> **WHAT YOU NEED TO DO**
1. Write out the Menenia gens passage word for word, everything from "Ancient Roman family" down to "and imperial times.".
2. In the Menenia gens passage, who was sent by the Senate as an emissary to the plebeians gathered on the Mons Sacer?

= Menenia gens =

Ancient Roman family

The gens Menenia was an ancient and very illustrious patrician house at ancient Rome from the earliest days of the Roman Republic to the first half of the fourth century BC. The first of the family to obtain the consulship was Agrippa Menenius Lanatus in 503 BC. The gens eventually drifted into obscurity, although a few Menenii are still attested in the epigraphy of the late Republic and imperial times.

==Origin==
During the first secession of the plebs in 493 BC, Agrippa Menenius Lanatus, the former consul, was despatched by the Senate as an emissary to the plebeians, who were gathered on the Mons Sacer. He said that he was sprung from the plebs, although he and several generations of his descendants held the consulship at a time when, according to the historians of the late Republic, it was open only to the patricians. This suggests that the Menenii had recently been made patricians, probably during the reign of one of the later Roman kings.

> **SOURCE EXCERPT**
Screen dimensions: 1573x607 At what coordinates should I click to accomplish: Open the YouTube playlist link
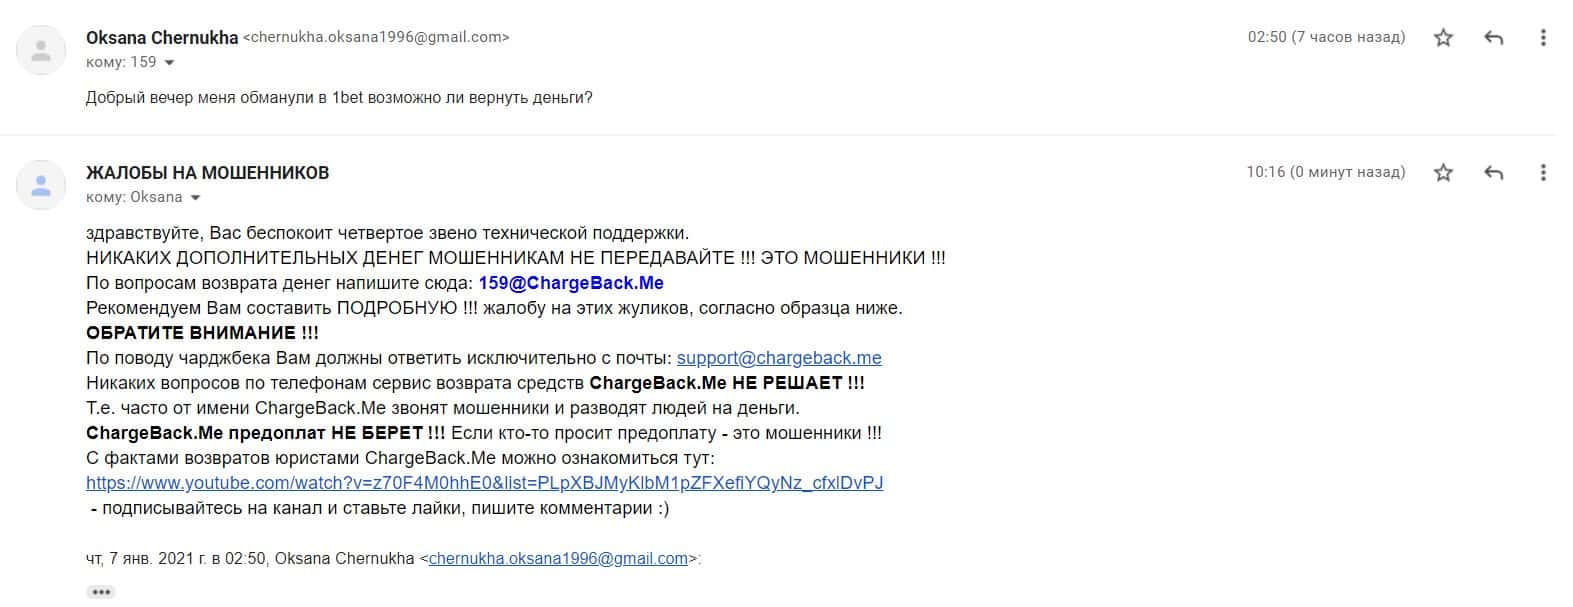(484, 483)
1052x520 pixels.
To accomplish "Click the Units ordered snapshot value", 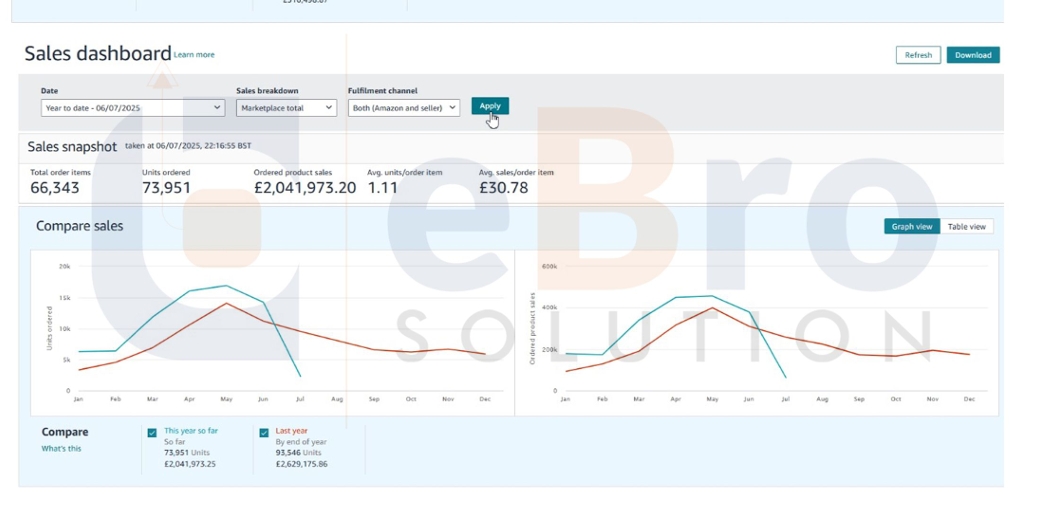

> **WORKED ANSWERS**
1.
Ancient Roman family

The gens Menenia was an ancient and very illustrious patrician house at ancient Rome from the earliest days of the Roman Republic to the first half of the fourth century BC. The first of the family to obtain the consulship was Agrippa Menenius Lanatus in 503 BC. The gens eventually drifted into obscurity, although a few Menenii are still attested in the epigraphy of the late Republic and imperial times.

2. Agrippa Menenius Lanatus, the former consul.